Governor Deval Patrick, US Representative Michael Capuano, and Mayor Thomas M. Menino were among the officias on hand for the groundbreaking. As a commuter rail passed overhead, lawmakers jokingly waved and shouted for it to stop, pointing at a pile of shovels placed symbolically in the dirt where the new station will go.
State Representative Russell Holmes said that growing up in Mattapan, he was accustomed to seeing the commuter rail blow by his neighborhood on its way to Hyde Park.
"It's time for us to have a one-seat ride to get downtown," he told the crowd at the groundbreaking.
Gail Latimore, executive director at the Codman Square Neighborhood Development Corporation, called the Fairmont/Indigo Line "an economic umbilical cord" for the region, before heading down the street to wield novelty scissors and officially open the Levedo Building, 24 units of affordable housing designed with the future station in mind.

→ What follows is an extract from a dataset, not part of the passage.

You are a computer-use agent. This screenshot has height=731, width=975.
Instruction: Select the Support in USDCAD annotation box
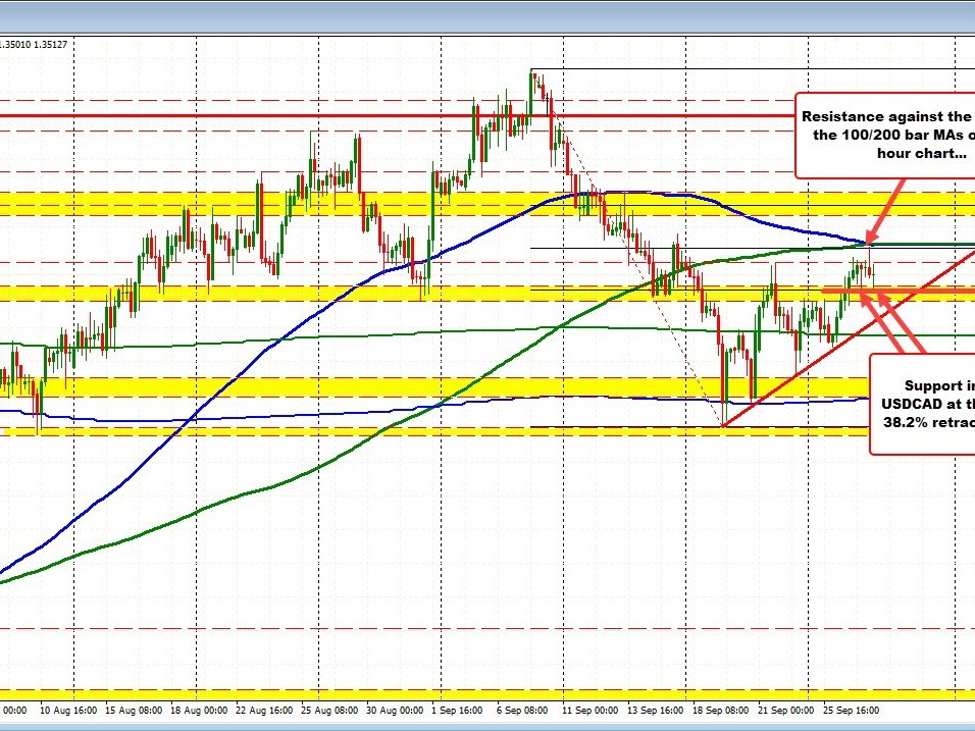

Flanked by the mayor, the governor and other prominent politicians at the groundbreaking, Latimore announced the NDC's efforts to draw private and public investors to a transit-oriented development fund, which would make more buildings like the Levedo possible.
Neighborhood development corporations like Codman Square have already bought up many publicly-owned parcels, which can be purchased for as little as $1, but bringing affordable housing to privately-owned lots requires more of an initial investment to buy the often-blighted properties.
By way of example, Latimore said that her organization is trying to improve the streetscape on New England Avenue.
"With the resources we have now, that will take five to ten years," she said after the ceremony. "With this fund, we could cut that time in half."
Latimore has already rounded up a group of interested private investors, but they are reluctant to contribute an estimate $7 million in low-cost loans without investments from government entities.
Angela Brown, director of programs at the Hyams Foundation, said that her board was "contemplating" making a loan as part of a capital pool with other investors.
"We would want to share in the potential positive impact and the risk," she said. "Whenever you make a loan like this, there is some risk."
Rep. Holmes said after the ceremony that lawmakers were looking into legislation or supplemental resources to get the development fund about $2 million.
"The city, state and federal officials are definitely with us on this. There are limited resources," Latimore said, "but we are very hopeful."